= Beginning of Section =

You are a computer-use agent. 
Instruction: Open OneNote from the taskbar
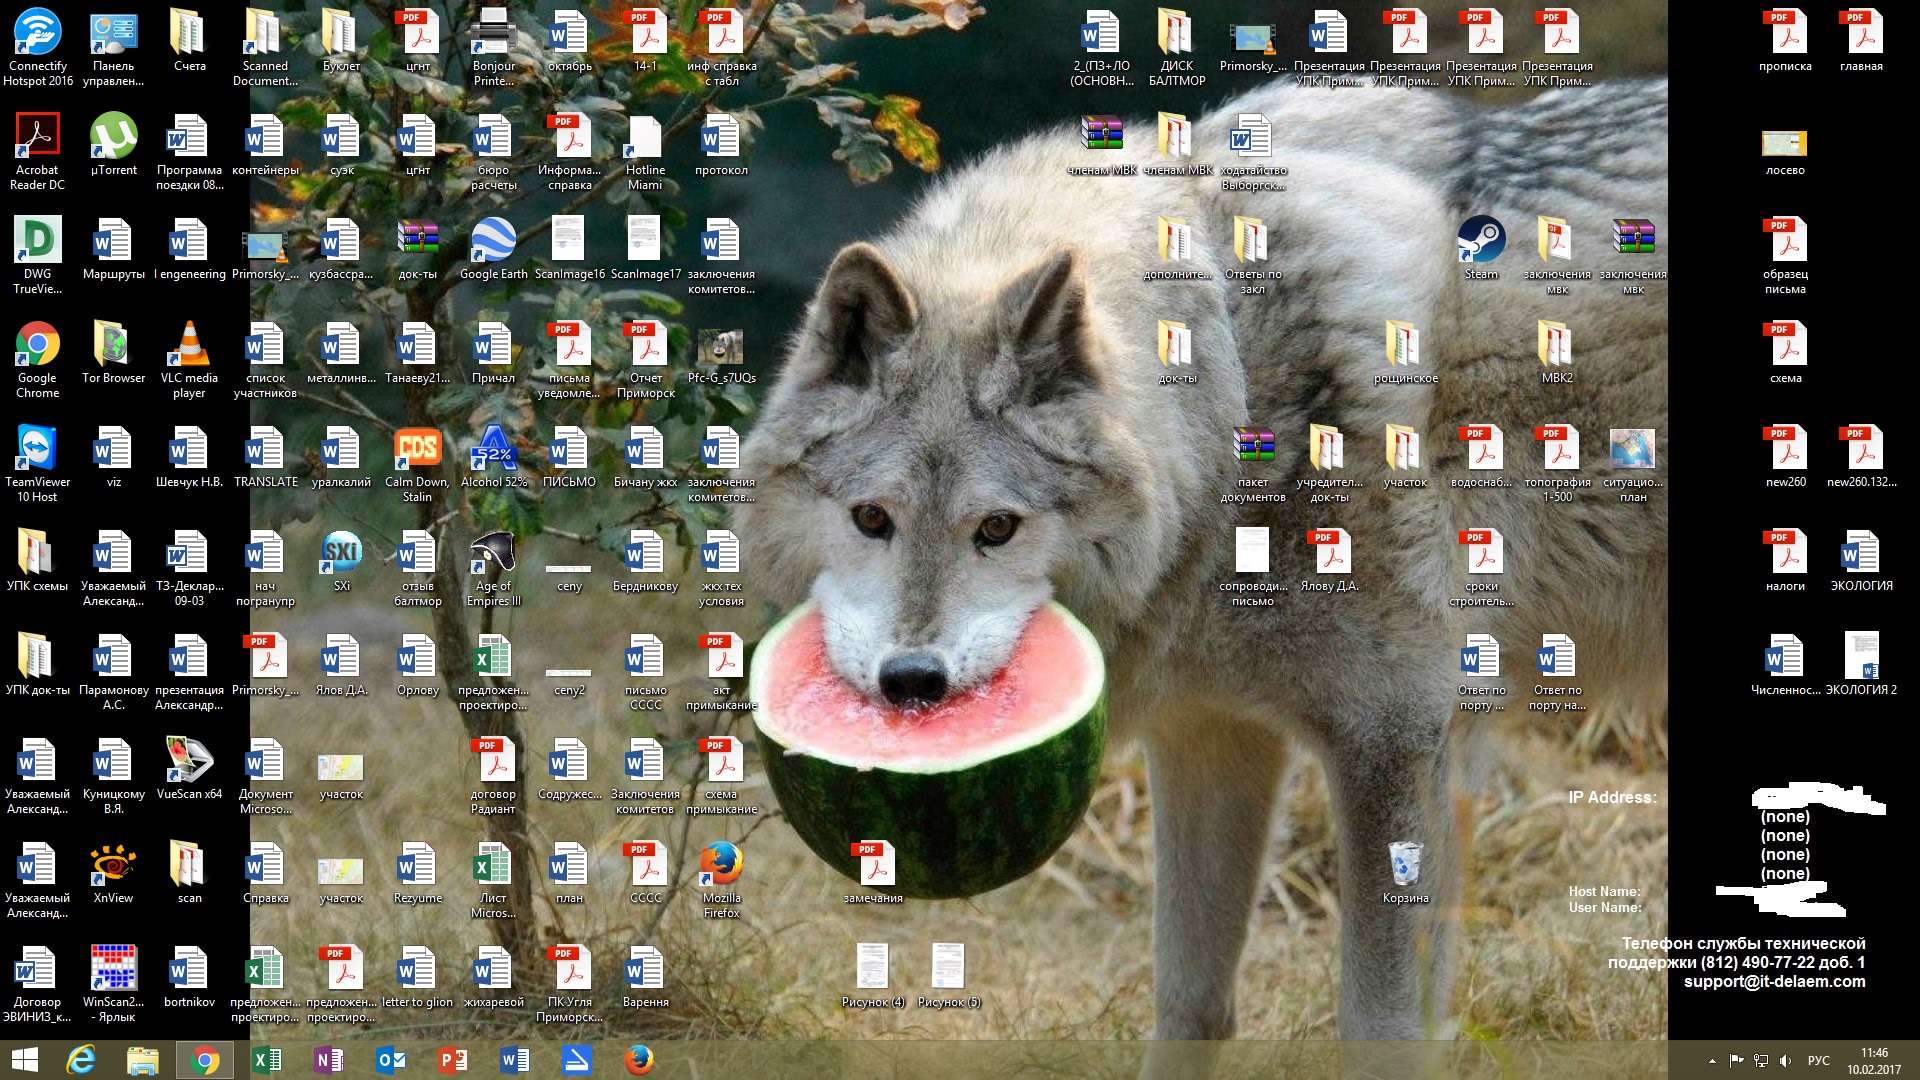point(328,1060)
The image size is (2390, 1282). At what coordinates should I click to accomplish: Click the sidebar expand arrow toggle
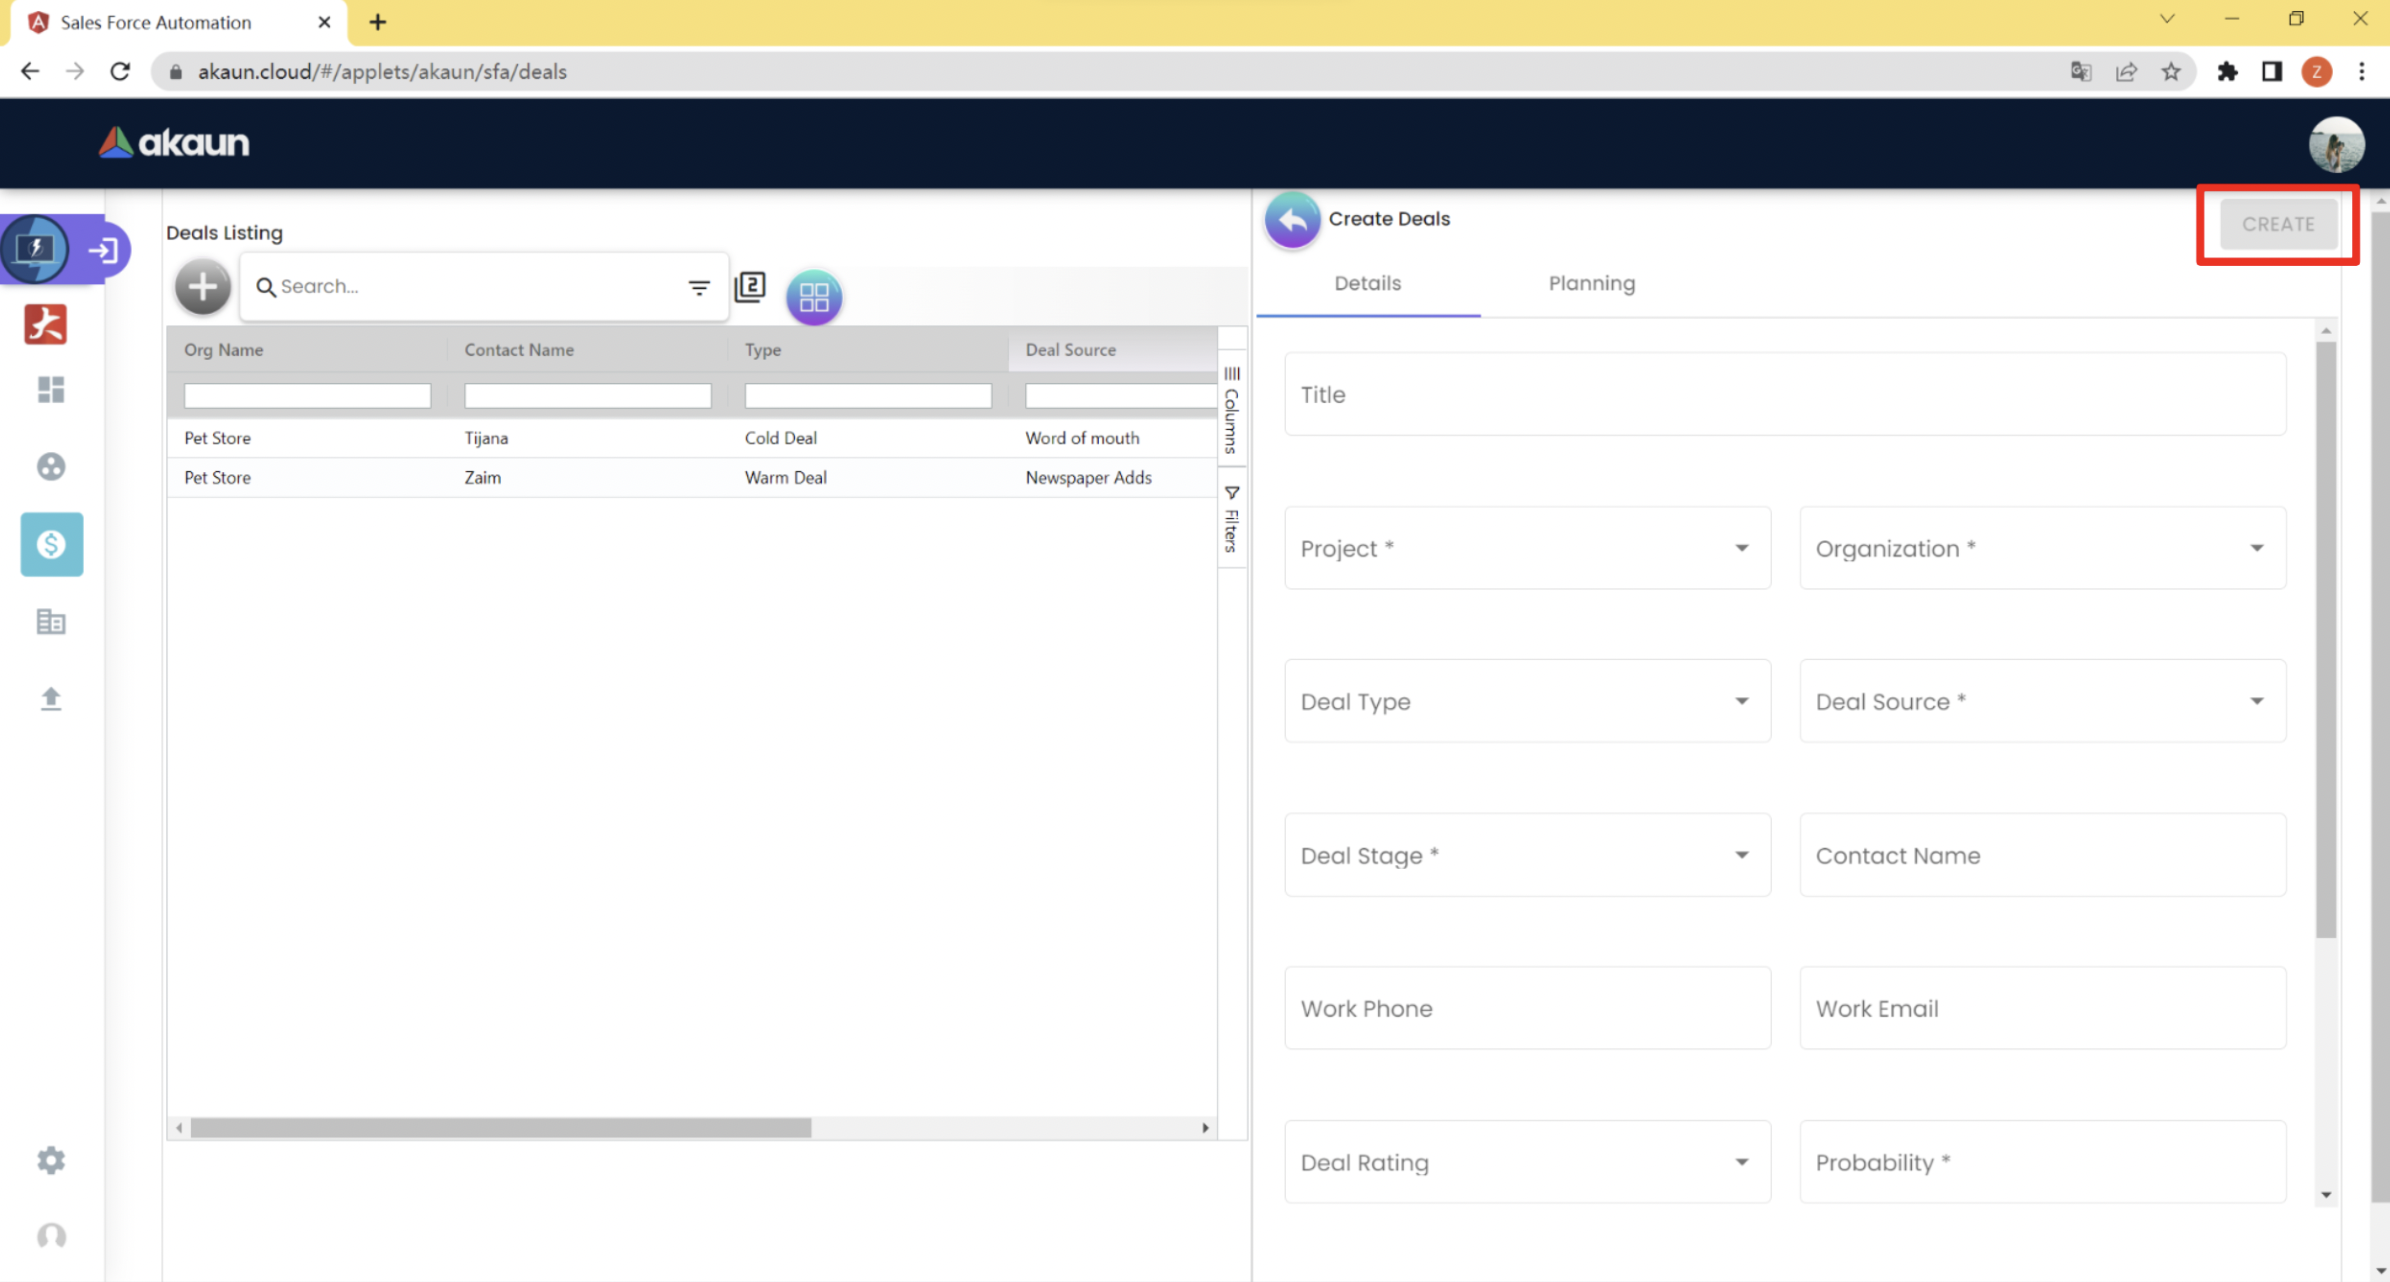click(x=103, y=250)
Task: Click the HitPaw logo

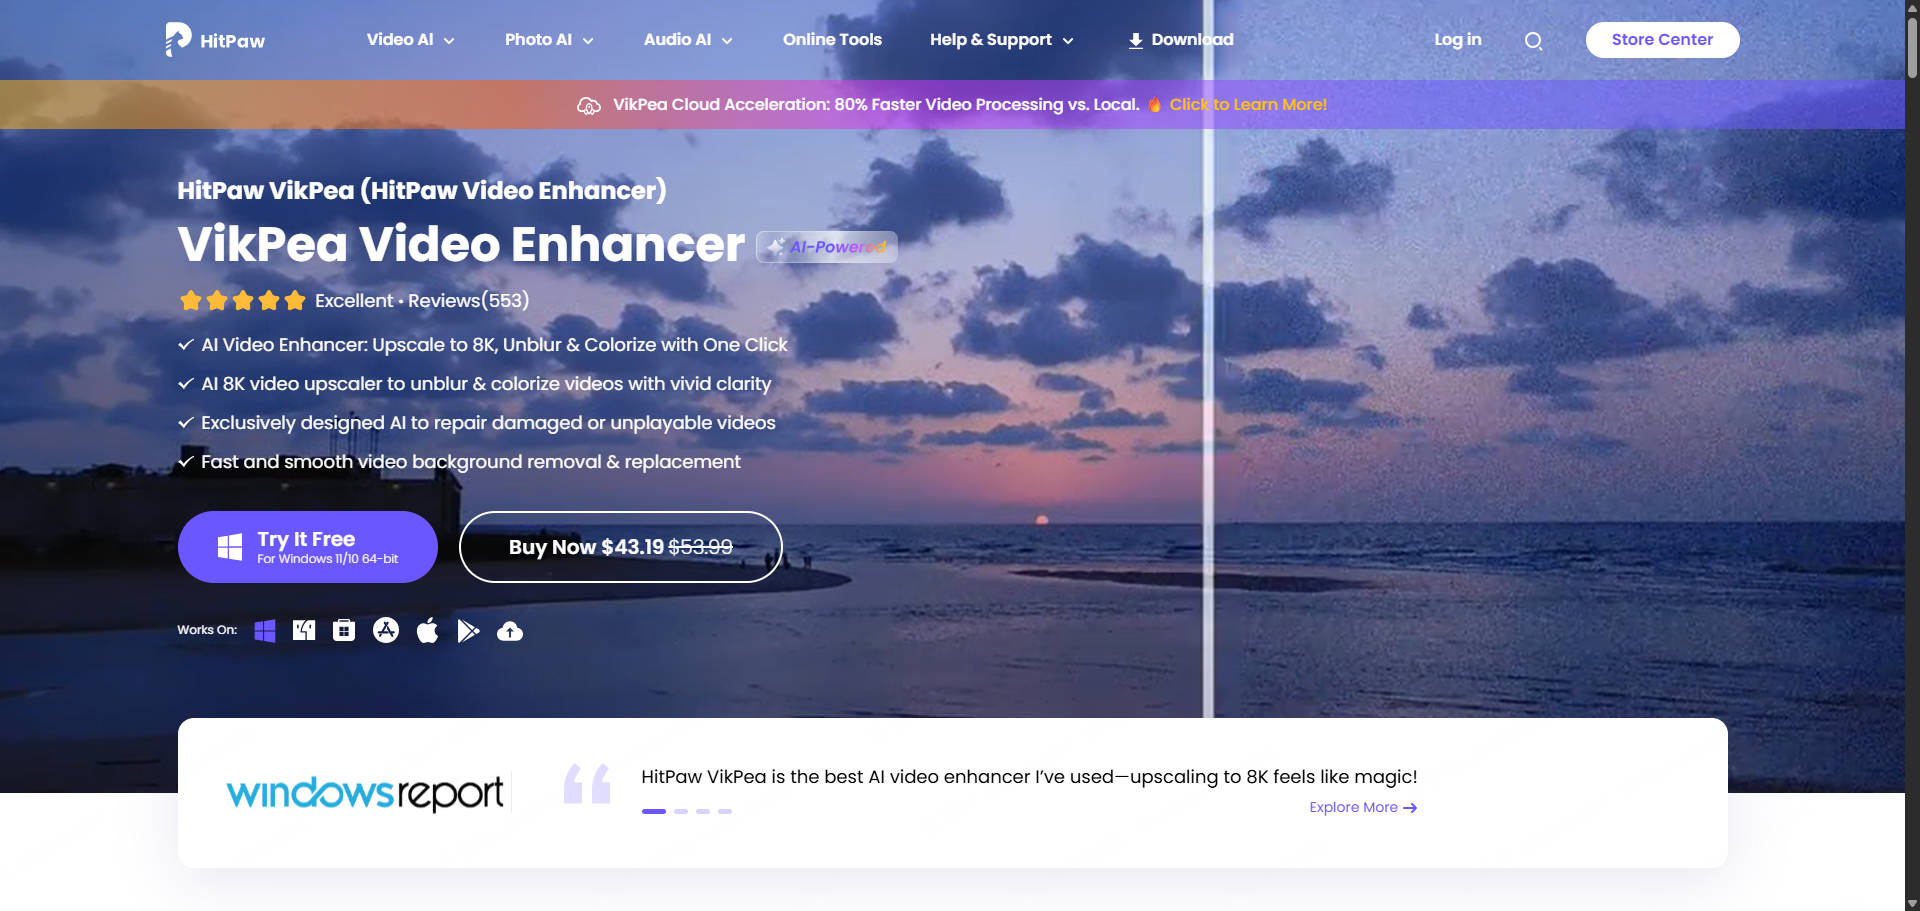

= End of Section =

Could you output every record above exactly as written, leaving out the pictures?

You are a computer-use agent. 
Instruction: Open OneNote from the taskbar
point(328,1060)
The image size is (2390, 1282). At what coordinates should I click to accomplish: Click the sidebar expand arrow toggle
click(x=103, y=250)
Task: Click the HitPaw logo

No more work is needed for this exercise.